Ebenso streng wie fließend, rhythmisch wie präzise sind diese Spracharbeiten! Und doch und dennoch ist dieser Gestus unterhaltsam und humorvoll.

Empfehlenswert!

Petra Ganglbauer

Elfriede Czurda: Buch vom Fließen und Stehen

ÜBERSCHREIBUNGEN

Edition Korrespondenzen
Wien 2015

Auf der einen Seite artikuliert sich eine Suada, voll von lebensnahen, scheinbar praktischen Ansagen und erfahrungsreichen Redewendungen – Anläufe (auch menschliche Irrläufe vielleicht), Aussagen voll begrenzter Wertigkeiten.

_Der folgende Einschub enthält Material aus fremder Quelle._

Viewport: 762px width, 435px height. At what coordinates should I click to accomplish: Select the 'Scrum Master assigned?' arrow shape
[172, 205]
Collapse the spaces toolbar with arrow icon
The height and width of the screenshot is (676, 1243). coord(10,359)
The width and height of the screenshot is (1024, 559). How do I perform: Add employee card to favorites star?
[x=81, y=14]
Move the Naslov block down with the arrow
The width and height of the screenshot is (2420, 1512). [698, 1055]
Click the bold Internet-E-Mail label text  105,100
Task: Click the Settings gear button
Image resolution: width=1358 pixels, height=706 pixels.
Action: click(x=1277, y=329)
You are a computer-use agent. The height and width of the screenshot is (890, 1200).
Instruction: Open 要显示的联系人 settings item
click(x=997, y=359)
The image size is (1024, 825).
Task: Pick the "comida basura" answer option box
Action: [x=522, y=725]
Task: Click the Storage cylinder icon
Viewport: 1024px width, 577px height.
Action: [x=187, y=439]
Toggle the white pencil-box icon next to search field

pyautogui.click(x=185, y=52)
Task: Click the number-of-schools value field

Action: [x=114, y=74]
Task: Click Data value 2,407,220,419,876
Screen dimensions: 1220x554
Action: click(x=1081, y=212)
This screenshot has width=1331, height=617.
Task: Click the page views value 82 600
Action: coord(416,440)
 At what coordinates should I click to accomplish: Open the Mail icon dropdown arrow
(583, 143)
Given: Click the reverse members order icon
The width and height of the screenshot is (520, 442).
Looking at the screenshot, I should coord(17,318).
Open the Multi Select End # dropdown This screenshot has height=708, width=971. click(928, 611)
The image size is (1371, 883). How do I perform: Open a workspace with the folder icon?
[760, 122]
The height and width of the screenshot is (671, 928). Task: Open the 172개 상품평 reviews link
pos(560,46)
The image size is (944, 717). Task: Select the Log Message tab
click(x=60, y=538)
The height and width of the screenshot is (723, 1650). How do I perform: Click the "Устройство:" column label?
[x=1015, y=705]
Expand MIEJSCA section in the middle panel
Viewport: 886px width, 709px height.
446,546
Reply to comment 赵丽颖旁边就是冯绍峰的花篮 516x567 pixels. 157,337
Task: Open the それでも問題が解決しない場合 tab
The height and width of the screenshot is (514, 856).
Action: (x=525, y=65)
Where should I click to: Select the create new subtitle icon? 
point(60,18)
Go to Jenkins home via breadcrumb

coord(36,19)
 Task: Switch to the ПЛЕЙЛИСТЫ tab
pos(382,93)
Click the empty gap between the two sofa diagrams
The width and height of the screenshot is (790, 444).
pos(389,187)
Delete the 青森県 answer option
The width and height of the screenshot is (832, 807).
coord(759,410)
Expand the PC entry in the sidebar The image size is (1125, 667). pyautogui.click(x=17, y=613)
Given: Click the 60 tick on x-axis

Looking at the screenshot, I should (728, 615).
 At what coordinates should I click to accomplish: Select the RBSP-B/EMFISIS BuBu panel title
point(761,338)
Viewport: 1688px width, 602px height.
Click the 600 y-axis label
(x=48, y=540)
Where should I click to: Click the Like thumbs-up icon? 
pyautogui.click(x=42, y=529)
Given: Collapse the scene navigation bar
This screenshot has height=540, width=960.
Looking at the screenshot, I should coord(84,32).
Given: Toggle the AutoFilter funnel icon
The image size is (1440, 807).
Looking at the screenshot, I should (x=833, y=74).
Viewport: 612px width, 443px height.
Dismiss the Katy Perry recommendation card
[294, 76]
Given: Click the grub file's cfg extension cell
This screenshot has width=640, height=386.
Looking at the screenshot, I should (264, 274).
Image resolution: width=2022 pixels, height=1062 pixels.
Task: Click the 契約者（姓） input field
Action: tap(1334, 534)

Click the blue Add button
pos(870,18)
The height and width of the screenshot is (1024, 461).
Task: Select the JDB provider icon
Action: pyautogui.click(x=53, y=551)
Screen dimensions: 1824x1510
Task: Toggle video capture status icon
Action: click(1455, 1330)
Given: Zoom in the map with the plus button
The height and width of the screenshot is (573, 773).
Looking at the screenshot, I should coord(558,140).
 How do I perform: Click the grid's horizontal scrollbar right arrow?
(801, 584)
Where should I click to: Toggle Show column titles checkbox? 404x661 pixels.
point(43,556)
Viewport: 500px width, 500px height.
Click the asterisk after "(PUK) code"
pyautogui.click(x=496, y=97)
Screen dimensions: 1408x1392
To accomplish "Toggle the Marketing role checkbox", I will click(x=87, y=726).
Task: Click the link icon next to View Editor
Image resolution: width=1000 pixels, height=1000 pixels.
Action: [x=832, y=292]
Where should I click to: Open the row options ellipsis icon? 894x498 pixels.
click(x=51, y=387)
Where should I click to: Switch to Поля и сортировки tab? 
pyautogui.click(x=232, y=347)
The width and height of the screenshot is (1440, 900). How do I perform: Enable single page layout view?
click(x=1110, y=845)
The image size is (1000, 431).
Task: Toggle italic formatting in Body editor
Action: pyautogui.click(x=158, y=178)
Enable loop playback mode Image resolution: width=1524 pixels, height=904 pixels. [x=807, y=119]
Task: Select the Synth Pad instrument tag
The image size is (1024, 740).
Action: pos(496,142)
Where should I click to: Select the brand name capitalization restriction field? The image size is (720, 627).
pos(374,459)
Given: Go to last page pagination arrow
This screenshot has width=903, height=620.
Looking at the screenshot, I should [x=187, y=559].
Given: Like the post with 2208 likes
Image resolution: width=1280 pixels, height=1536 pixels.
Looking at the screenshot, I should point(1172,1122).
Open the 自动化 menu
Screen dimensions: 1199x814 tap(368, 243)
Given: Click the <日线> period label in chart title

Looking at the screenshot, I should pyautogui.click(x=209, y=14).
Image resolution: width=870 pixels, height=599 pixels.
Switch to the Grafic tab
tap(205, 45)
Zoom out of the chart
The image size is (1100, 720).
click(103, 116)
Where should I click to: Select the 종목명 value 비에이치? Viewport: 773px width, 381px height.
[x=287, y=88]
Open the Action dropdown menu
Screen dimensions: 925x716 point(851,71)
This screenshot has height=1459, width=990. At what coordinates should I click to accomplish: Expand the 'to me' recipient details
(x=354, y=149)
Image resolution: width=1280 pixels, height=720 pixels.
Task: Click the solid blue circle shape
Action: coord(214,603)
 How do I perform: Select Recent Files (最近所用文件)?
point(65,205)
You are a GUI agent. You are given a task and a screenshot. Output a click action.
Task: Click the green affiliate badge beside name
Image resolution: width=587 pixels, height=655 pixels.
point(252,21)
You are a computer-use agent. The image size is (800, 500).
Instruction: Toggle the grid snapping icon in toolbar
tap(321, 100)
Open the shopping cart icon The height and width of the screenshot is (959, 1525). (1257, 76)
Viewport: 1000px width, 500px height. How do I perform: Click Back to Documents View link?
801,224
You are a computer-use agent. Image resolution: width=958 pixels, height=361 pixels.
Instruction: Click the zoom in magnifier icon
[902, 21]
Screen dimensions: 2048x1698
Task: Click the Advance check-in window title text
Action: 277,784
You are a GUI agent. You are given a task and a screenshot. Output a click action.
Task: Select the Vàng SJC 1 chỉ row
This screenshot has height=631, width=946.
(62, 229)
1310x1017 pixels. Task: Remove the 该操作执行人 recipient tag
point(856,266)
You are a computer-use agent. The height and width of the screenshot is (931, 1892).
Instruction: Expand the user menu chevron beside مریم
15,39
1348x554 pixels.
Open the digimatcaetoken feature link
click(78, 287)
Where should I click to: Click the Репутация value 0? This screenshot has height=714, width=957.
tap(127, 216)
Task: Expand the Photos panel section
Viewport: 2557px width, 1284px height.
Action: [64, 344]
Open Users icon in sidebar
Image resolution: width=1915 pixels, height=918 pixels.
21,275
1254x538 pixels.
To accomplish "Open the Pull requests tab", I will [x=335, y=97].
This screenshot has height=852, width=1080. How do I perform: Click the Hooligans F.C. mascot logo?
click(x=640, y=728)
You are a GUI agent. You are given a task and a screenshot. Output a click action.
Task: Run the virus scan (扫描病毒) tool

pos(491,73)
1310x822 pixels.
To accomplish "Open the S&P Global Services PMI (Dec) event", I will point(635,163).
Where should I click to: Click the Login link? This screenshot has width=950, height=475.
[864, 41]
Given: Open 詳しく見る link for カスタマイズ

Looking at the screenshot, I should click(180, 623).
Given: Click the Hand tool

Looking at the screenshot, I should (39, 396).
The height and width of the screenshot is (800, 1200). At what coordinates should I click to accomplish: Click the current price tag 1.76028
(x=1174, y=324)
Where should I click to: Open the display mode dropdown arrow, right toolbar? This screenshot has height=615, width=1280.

Auf der anderen Seite – und weitaus ausgesparter im Duktus – setzen sich allgültige, „ewige“ Aussagen, voll absoluter, weit über das Menschliche hinaus reichender Wertigkeiten durch, die, obgleich zentriert und leiser tönend, den kleinen menschlichen Kosmos aus einer zentrierten Position heraus sprengen.

Elfriede Czurda schreibt – ohne einem simplen Übersetzungsversuch zu unternehmen – den Bildwirklichkeiten und Konzeptionen des Daodejing von Laozi folgend, dieses legendäre Werk neu.

Eine schöne Herausforderung auch für die Leserinnen und Leser.

Petra Ganglbauer

Sabine Gruber: Zu Ende gebaut ist nie

Gedichte

Haymon Verlag
Innsbruck-Wien 2014

Der Gestus der vorliegenden Gedichte ist ein äußerst klarer, entschiedener, die Stimmführung eine, die ohne große „Emphasen“ auskommt – die Wirkung groß! Ein deutlicher Nachhall, um nicht zusagen, eine Nachhaltigkeit geht von diesen Texten aus, die um existenzielle Fragen von Werden und Vergehen kreisen – sich also vorzugsweise dem gewissermaßen traditionell lyrischen Motiv der Vergänglichkeit widmen.

„Mir zittert das Gesicht im Frost“, heißt es etwa.

Aber auch die wesentlichen Zeitereignisse werden in diesem schmalen, handgebundenen und beeindruckenden Band in die lyrische Auseinandersetzung einbezogen. „Die Totenkronen/Schwimmen wie Treibholz ins Offene“.

Topografische Notationen sind ebenso enthalten, die eines der Grundprinzipien von Lyrik, nämlich die Spannung zwischen dem Innen und dem Außen verkörpern: „Inwendig Venedig, auswendig“.

Ein empfehlenswertes Buch, das die Marktkonformität großer Wälzer unterwandert!